Генерал все еще писал. Его тонкая, изящная рука бегала по бумаге. Рядом с револьвером я заметил два-три уже заклеенных конверта. Он снова бросил на меня взгляд, и я снова, отдав честь, почтительно удалился. Мне надо было в кого-то верить, а этот генерал с его моложавым и благородным лицом внушал доверие: поэтому я стал терпеливо ждать рядом с самолетом, когда же он поднимет мне дух. Поскольку ничего не происходило, я решил обойти летный отряд, желая узнать, как там с их планом лететь сначала в Португалию, а уже оттуда в Англию. Я вернулся через полчаса и взобрался по лесенке — генерал по-прежнему писал. Под большим револьвером накопилась уже стопка листков, исписанных ровным почерком. И тут вдруг до меня дошло, что у бравого генерала вовсе не было возвышенных и достойных героя греческой трагедии намерений: он попросту писал письма, пользуясь револьвером как пресс-папье. Видно, мы с ним жили в разных вселенных. Глубоко раздосадованный и обескураженный, я удалился от «Фармана», повесив нос. Выдающегося военачальника я вновь увидел некоторое время спустя, когда он преспокойно направлялся к офицерской столовой с револьвером в кобуре, с портфелем в руке и с чувством выполненного долга на безмятежном лице.
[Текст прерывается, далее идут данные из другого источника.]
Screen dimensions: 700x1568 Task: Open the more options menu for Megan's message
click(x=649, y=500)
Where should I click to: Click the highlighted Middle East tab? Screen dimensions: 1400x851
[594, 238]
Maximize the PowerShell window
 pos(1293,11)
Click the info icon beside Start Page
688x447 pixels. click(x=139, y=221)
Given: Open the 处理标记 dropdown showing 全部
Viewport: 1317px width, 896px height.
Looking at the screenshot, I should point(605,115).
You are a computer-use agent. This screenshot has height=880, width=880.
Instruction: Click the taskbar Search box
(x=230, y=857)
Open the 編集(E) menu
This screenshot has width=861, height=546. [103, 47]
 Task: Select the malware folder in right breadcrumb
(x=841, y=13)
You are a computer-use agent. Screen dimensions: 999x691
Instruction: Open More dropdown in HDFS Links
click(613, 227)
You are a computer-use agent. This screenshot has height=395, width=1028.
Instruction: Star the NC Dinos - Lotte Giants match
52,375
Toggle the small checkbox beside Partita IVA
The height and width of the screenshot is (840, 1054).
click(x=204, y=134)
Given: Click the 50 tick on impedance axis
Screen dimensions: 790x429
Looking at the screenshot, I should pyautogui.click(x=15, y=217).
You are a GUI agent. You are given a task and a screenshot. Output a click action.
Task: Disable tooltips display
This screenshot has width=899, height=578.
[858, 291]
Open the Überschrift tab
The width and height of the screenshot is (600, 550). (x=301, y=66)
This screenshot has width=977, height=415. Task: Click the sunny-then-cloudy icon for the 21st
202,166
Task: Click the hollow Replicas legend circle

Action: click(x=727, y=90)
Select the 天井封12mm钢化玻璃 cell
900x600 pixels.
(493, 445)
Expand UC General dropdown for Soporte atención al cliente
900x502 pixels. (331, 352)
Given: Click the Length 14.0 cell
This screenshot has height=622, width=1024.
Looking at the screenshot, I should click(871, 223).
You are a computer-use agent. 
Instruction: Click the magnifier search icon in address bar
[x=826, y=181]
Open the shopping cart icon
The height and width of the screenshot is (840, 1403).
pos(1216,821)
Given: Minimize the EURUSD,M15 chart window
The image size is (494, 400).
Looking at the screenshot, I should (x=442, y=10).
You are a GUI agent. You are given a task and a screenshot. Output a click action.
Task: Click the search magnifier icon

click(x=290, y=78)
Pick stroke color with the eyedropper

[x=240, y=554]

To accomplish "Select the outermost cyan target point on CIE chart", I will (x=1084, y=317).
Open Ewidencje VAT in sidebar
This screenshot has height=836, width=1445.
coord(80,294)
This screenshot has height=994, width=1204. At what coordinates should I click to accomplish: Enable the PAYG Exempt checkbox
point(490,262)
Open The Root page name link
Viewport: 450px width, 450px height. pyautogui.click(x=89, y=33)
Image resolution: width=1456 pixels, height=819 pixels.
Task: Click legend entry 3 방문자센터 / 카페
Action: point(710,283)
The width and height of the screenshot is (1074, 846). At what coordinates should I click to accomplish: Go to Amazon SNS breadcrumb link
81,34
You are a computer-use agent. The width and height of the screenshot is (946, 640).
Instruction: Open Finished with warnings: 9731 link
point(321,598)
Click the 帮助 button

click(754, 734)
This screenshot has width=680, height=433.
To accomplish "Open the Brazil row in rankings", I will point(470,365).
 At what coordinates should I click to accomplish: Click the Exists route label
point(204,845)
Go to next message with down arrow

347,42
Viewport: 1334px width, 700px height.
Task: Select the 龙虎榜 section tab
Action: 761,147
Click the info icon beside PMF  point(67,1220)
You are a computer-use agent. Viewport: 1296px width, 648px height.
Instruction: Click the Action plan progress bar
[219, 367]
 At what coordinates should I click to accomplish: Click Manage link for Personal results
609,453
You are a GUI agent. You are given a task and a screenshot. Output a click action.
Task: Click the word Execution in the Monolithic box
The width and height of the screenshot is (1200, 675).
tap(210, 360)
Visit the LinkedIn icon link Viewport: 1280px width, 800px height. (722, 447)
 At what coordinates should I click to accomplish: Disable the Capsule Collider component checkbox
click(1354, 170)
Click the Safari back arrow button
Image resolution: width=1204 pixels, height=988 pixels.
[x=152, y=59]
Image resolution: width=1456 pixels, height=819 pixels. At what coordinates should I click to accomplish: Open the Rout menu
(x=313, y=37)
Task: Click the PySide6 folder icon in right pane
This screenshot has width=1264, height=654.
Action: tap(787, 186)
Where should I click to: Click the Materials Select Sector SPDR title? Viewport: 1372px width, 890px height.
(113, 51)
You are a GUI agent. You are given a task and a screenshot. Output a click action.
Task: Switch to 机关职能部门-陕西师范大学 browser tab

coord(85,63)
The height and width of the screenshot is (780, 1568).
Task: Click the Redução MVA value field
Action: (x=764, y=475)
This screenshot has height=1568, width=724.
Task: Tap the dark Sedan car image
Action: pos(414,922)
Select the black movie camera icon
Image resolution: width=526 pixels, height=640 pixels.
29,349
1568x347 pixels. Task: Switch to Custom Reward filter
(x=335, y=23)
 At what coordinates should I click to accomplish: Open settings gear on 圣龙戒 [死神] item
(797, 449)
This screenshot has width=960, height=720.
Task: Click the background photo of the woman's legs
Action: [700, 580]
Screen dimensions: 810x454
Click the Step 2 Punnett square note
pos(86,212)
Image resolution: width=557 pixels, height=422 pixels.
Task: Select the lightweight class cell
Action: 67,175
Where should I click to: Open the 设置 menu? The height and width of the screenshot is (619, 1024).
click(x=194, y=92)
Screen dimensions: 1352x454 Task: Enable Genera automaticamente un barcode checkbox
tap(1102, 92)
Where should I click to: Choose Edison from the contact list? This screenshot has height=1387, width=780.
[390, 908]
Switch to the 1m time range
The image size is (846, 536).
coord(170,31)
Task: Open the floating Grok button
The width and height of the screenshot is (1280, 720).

Солнце все светило на несуразную воздушную фауну аэродрома. Вооруженные сенегальцы, расставленные вокруг самолетов, дабы уберечь их от гипотетических диверсий, глазели на странные и порой слегка пугающие штуковины, спускавшиеся с небес. Особенно запомнился мне один пузатый «Бреге», фюзеляж которого оканчивался каким-то брусом, очень похожим на деревянную ногу, нелепый и гротескный, как некоторые африканские фетиши. В звене «Потезов» непобежденные и мстительные дедули Первой мировой продолжали выписывать круги над полем, готовя себя к чуду; они прилежно гудели в голубом небе, а по приземлении выражали твердую надежду оказаться готовыми вовремя.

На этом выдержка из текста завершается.